Intelligence: Translator Shortage Gets Worse


July 28, 2009: Three years ago, the United States military needed 7,200 Arabic and 750 Afghan (Pushtu or Dari) linguists. That's nearly twenty percent more than were needed the previous year. But now, the need for Arabic translators has plummeted, and the demand for Afghan ones has more than tripled. But there are only about 8,000 Pushto speakers in the United States. And most of them are women and children, or elderly men. As rare as Arab speakers are in the United States, they were far more abundant than Pushto ones.

Even annual salaries of over $200,000 are not enough to fill the need. Moreover, unscrupulous contractor recruiters sometimes induce men, who are physically incapable of handling the work of operating on the ground with infantry patrols, to sign up. Troops in Afghanistan march long distances, far more than was the case in Iraq. The military puts the new translators through a two week training program, and makes it clear what the work in Afghanistan will be like. While many of the translators drop out, others, driven by patriotism, pride or the high pay, persist. Then some of them find out that the physical demands are, indeed, more than they can handle. Some have problems with the many local dialects in southern Afghanistan. However, the contractor recruiters, who took over about two years ago, managed to up the number of needed recruiters from 41 percent of the need, to 97 percent.

Nevertheless, it's proved far more difficult to get Afghan interpreters, and their conditions of service are far different than what was encountered in Iraq. There, interpreters faced much danger from the terrorists, who threatened the Iraqi interpreters, as well as their families. Eventually, the interpreters were allowed to live on American bases.
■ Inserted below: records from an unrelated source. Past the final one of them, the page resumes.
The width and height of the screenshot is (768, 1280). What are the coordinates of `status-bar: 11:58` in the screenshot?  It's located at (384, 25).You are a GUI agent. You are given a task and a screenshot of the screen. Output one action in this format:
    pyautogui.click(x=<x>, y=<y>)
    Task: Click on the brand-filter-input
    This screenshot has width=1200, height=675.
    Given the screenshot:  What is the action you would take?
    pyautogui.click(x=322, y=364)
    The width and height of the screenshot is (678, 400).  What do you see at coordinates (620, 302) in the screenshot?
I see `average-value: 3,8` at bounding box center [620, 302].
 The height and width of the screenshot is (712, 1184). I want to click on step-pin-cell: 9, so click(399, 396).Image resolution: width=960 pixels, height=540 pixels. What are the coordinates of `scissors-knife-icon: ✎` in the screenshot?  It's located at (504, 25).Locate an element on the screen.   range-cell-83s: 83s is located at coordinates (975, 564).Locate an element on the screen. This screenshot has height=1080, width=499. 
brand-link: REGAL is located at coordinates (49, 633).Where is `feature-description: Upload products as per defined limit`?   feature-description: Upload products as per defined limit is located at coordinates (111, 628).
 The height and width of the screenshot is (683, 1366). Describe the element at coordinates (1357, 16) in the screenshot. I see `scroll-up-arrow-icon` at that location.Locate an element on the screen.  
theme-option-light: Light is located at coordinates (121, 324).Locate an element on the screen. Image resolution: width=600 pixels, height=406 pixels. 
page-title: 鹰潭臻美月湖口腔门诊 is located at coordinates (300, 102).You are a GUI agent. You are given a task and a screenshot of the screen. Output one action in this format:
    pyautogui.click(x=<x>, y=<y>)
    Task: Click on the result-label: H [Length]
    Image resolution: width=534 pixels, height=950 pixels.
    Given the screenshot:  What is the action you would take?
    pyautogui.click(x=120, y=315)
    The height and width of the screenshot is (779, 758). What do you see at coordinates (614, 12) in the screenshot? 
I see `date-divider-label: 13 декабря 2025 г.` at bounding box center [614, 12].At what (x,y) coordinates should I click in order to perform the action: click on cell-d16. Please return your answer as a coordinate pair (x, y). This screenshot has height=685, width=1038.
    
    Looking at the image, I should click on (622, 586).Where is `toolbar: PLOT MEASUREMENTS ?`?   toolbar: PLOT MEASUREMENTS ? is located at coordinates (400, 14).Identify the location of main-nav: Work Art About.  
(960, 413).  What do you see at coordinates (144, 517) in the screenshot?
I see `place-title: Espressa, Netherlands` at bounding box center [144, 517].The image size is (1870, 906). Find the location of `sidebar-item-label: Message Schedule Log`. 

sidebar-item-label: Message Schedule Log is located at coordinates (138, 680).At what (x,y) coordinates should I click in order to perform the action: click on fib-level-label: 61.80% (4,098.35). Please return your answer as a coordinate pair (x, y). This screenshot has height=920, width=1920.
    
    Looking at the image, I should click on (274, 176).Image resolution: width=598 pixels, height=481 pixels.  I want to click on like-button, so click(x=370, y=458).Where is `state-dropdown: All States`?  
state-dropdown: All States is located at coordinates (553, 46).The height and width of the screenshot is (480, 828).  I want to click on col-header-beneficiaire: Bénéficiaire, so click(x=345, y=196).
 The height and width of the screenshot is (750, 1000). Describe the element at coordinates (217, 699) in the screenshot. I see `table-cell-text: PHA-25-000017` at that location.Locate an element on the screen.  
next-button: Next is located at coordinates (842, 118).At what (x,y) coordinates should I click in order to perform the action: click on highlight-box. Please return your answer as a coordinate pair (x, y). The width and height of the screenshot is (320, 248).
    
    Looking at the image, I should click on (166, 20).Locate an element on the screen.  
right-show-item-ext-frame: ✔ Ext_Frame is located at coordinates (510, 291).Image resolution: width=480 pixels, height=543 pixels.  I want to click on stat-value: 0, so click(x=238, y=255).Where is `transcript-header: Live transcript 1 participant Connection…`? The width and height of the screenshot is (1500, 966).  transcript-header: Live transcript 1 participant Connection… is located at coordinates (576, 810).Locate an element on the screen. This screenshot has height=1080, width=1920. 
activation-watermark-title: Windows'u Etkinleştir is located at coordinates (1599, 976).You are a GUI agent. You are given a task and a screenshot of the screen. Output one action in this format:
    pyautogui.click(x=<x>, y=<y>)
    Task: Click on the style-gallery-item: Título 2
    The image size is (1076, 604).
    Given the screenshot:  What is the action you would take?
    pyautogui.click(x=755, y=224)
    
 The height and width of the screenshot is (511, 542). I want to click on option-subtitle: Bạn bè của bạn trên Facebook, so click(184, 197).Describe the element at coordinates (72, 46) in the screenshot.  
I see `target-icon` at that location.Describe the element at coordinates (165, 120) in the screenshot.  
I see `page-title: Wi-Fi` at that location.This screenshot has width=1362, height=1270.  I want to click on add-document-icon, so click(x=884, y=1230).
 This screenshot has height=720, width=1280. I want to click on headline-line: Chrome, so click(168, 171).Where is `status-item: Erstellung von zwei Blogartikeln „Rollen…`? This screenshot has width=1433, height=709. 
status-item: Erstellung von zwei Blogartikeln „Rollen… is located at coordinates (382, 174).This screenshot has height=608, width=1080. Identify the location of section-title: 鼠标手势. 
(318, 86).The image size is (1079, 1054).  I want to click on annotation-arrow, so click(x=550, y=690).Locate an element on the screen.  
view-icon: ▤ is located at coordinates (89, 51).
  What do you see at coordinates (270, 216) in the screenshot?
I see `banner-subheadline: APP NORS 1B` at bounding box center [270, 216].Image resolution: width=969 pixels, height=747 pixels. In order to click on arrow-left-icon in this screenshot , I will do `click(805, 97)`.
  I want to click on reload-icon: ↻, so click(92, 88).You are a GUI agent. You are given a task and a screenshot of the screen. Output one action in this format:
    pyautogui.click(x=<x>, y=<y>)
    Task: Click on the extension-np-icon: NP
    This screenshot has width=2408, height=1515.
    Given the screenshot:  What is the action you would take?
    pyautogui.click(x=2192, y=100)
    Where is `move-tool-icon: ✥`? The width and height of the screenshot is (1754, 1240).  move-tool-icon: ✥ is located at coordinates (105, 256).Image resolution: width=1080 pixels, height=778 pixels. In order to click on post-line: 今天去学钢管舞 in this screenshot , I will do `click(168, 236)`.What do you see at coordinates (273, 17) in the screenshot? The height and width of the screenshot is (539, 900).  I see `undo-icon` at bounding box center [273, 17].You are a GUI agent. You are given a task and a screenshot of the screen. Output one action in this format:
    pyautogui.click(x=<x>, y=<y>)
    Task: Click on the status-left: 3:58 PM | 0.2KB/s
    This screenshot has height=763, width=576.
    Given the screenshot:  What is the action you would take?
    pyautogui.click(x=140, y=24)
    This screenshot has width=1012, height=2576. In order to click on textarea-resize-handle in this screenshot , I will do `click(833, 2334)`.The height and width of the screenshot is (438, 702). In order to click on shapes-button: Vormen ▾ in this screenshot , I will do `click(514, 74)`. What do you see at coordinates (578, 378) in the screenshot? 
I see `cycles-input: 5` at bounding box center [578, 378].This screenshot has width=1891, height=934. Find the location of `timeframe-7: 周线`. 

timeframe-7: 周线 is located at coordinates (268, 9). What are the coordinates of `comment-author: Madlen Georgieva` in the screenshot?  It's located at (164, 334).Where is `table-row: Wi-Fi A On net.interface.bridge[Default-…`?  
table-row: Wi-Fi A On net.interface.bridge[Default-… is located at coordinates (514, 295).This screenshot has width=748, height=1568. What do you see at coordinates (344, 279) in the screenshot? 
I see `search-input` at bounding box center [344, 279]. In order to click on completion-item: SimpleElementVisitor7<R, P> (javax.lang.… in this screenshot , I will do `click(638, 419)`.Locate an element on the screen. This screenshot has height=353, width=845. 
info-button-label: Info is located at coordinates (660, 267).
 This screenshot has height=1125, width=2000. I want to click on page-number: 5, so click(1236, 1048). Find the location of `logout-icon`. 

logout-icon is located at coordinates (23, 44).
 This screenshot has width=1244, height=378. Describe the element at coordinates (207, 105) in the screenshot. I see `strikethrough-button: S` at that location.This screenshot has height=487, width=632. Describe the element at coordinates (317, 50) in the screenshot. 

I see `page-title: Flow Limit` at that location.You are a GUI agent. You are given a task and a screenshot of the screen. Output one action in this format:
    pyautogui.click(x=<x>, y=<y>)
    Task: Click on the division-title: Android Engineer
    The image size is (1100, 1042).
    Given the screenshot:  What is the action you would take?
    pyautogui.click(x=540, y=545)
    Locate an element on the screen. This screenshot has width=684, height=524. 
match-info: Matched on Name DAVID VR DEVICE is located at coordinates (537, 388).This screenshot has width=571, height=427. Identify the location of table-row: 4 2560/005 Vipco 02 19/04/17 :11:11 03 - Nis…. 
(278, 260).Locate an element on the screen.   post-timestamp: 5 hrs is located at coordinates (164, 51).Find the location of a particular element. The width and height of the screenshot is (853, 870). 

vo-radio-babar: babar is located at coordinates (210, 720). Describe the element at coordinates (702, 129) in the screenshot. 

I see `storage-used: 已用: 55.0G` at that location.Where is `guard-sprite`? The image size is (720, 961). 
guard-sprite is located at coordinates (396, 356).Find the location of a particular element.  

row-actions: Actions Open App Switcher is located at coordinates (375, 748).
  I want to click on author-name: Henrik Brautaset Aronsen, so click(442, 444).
But there were other ways to get Arabic interpreters, such as hiring them from other Arab nations. This isn't as easy as it sounds, because not a lot of these non-Iraqi Arabs can easily deal with the Iraqi dialect. But the money is attractive, and many of these linguists have learned the Iraqi dialect in order to get these jobs. There is also a feeling that Iraq will soon present many economic opportunities, providing less dangerous work for non-Iraqis who understand the Iraqi dialect. Some Arabic speaking Americans, after one tour in Iraq, have comes back to help with screening English speaking Arabs applying for interpreters. To attract the needed number of interpreters, many of the supervisory and screening personnel are hired via contractors. That way, these people, who are in short supply, can be offered enough money to induce them to take on this work.

It's very different in Afghanistan. There are far fewer bi-lingual Afghans available for the work. Illiteracy, and a general lack of education, is far greater in Afghanistan. There are far fewer Afghan speakers outside of Afghanistan. There are many Dari speakers (sort of a common second language in Afghanistan) outside of the country, but most are in Iran, and not available for recruiting.

Although the U.S. military has about 17,000 troops who speak languages like Arabic, Chinese, Farsi (Iran), Urdu (Pakistan), Hindi, and Korean, there simply aren't enough for operations in Iraq and Afghanistan. Meanwhile, the Department of Defense is establishing the Civilian Linguist Reserve. Those who qualify (in terms of skills, and ability to get a security clearance) would be paid a monthly fee to be available, in an emergency, to come work for the military. The Pentagon found a lot of American Arabic speakers during the Iraq war, because these civilians went to work for contractors, or directly for the government, to provide translation services in the United States, Iraq and Afghanistan. But Pushto and Dari speakers are much harder to find.